Edward Brown, Esq.
One of the highly publicized tax incentives today is a great opportunity for those who intend to sell (or who recently sold) an asset to an unrelated party that triggers a huge capital gain. Under new proposed Treasury Regulations 1400Z, a new income tax strategy is available if within 180 days of a capital asset sale, the taxable capital gain that is otherwise triggered in such sale transaction is reinvested in a qualified business investment (typically via a qualified opportunity fund or QOF) that is located in one of the many zones throughout the United States that are in need of some economic stimuli. In such event, the seller can elect (using IRS Form 8949) to have the inherent capital gains tax deferred until December 31, 2026. The deferral will be cut short however if the new investment is transferred before December 31, 2026 (unless (i) the deferred gain is once again reinvested within another 180 days or (ii) the transfer is a contribution to a grantor trust).

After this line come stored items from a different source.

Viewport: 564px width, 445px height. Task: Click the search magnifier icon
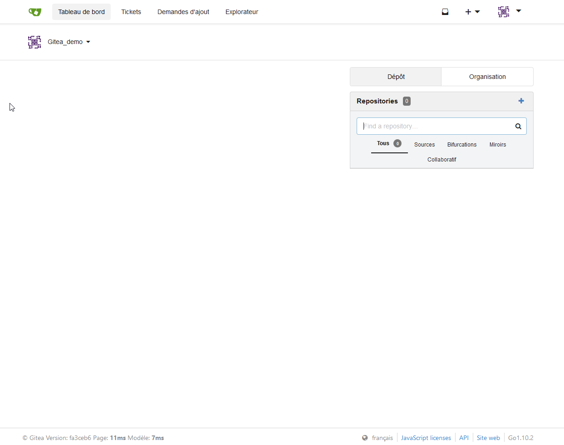click(x=518, y=126)
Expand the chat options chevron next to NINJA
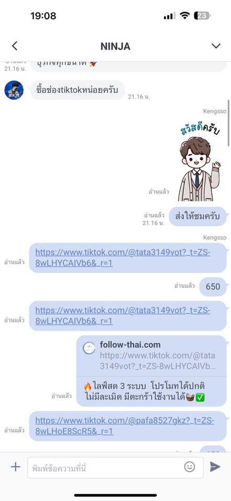 (216, 46)
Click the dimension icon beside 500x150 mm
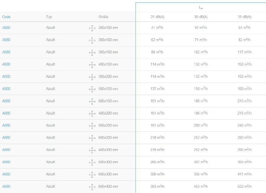Screen dimensions: 266x193 (92, 89)
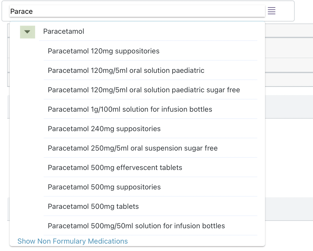Click the medication search field containing Parace
313x251 pixels.
[137, 12]
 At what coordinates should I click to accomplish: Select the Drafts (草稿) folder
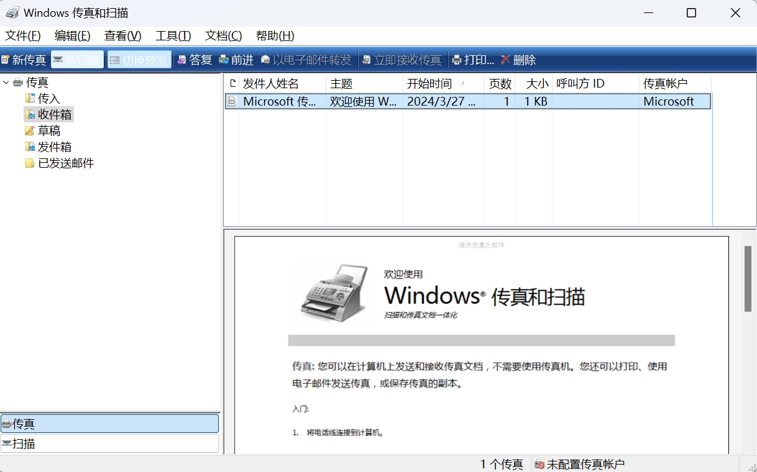point(48,130)
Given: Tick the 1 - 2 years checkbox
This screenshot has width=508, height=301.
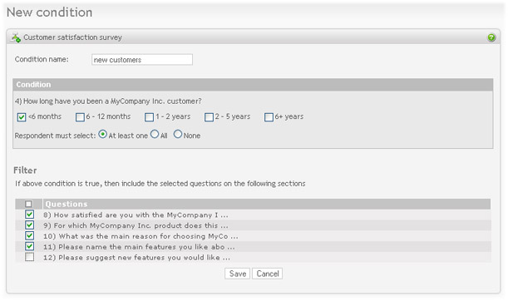Looking at the screenshot, I should point(149,117).
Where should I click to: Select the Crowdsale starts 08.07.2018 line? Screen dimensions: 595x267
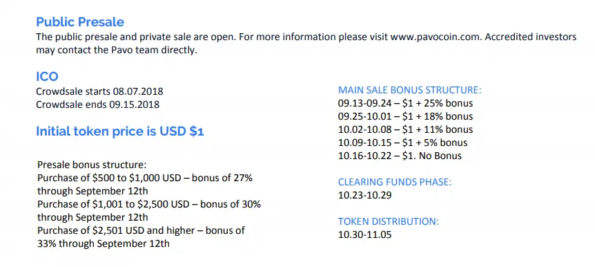coord(99,92)
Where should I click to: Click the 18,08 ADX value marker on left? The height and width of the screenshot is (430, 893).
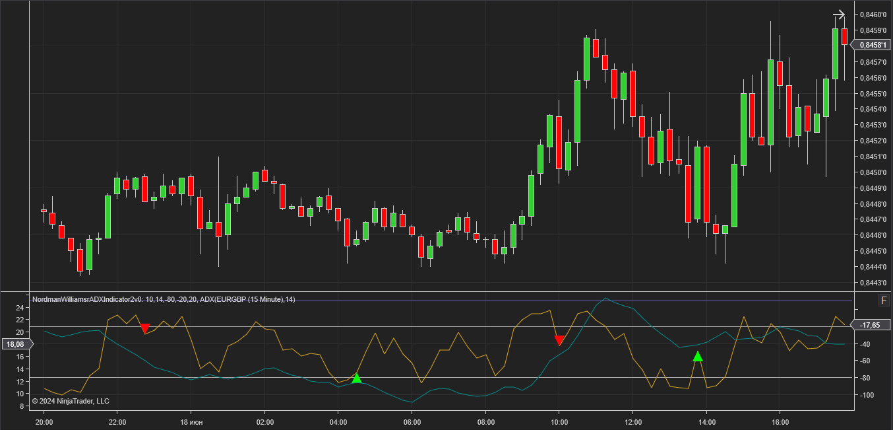tap(15, 344)
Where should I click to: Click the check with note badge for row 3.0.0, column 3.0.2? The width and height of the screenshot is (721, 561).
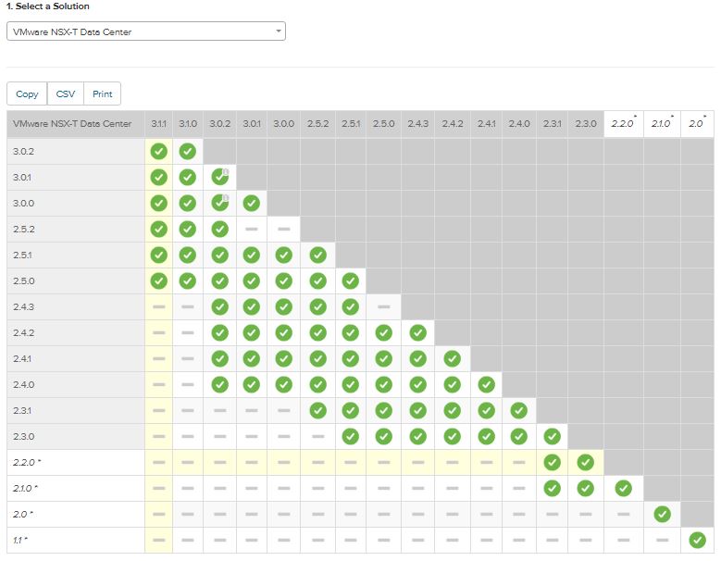pyautogui.click(x=219, y=203)
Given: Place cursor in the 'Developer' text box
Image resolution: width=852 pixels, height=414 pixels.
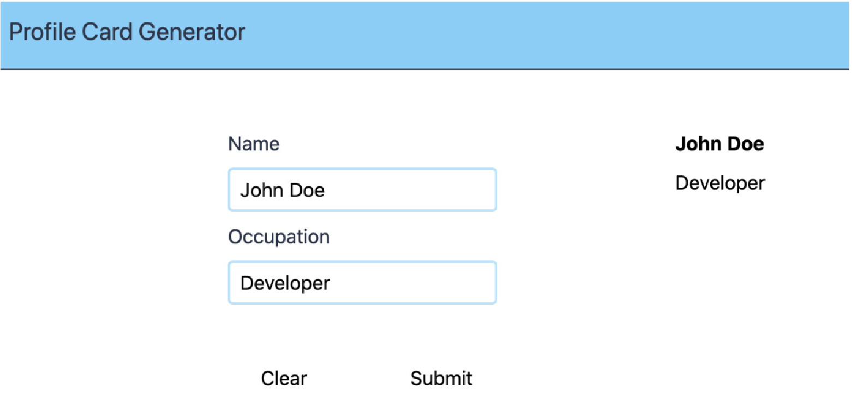Looking at the screenshot, I should click(362, 282).
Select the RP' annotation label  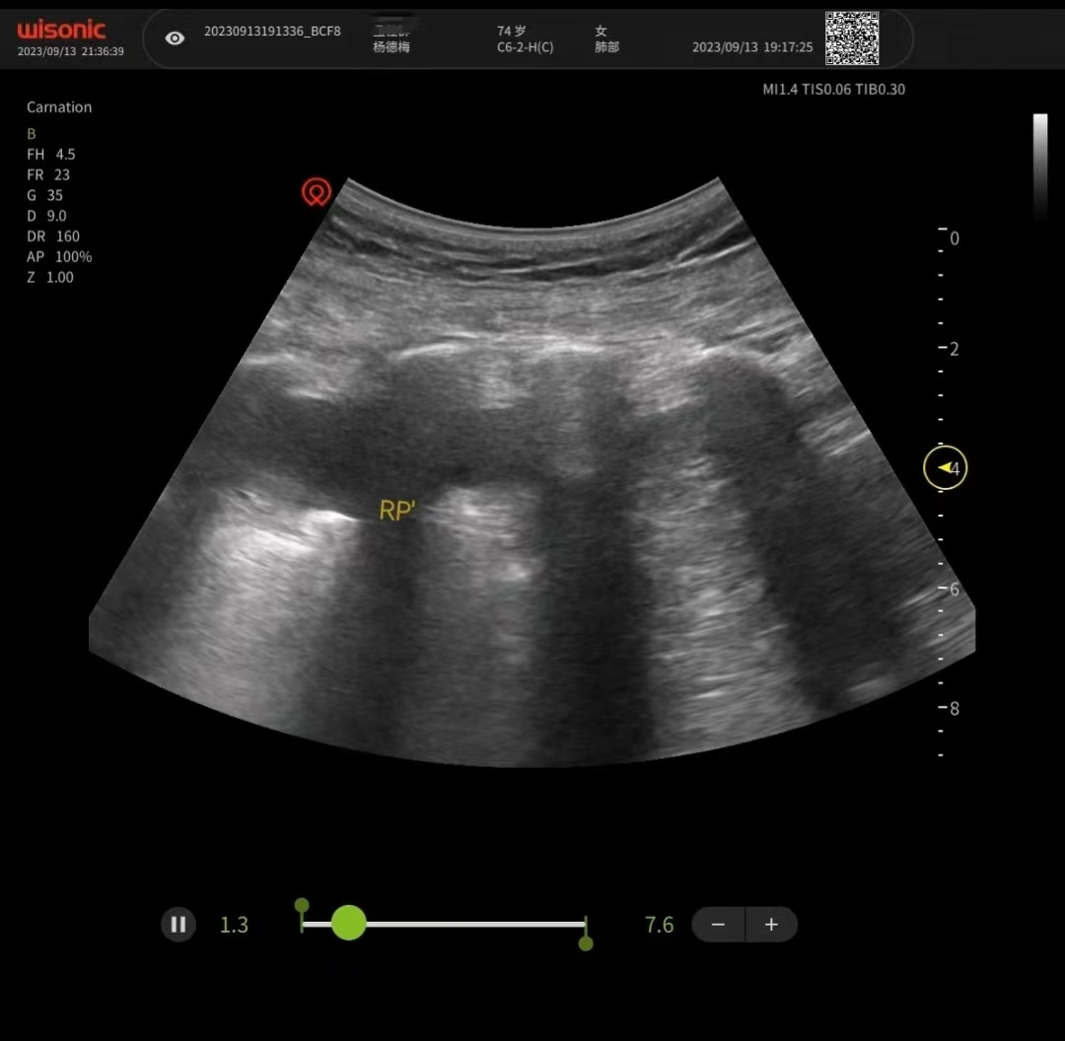tap(396, 511)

Capital Gain Avoidance. Some of the deferred taxable gain can actually be totally avoided. More specifically, the deferral of gain can be partially excluded by 10% or 15% if you hold the investment for the long term. For example, if you invest in 2019 and hold the investment for at least seven years (so, let’s say until the end of 2026, since, as noted above, that is when this deferral opportunity ends), you permanently exclude 15% of the taxable capital gains. A similar 10% rule applies to a five-year holding period. If you do the math, you can see that in order to get the 15% exclusion, you must invest in one of these qualified opportunity zone funds this year.
Furthermore, any post-acquisition appreciation that occurs with respect to the new investment itself can completely avoid any capital gains tax if the new investment is held for at least ten years (provided the gain recognition event, such as a sale, occurs before the end of 2047) and the proper election is made.
Keep in mind however, if you gift away the qualified investment before December 31, 2026, that would be considered a transfer that triggers any deferred capital gains tax, meaning the deferred tax would be payable with respect to the tax year in which the gift occurred. Of course, as intimated above, if you gift to a grantor trust for an intended beneficiary, you can avoid such tax acceleration.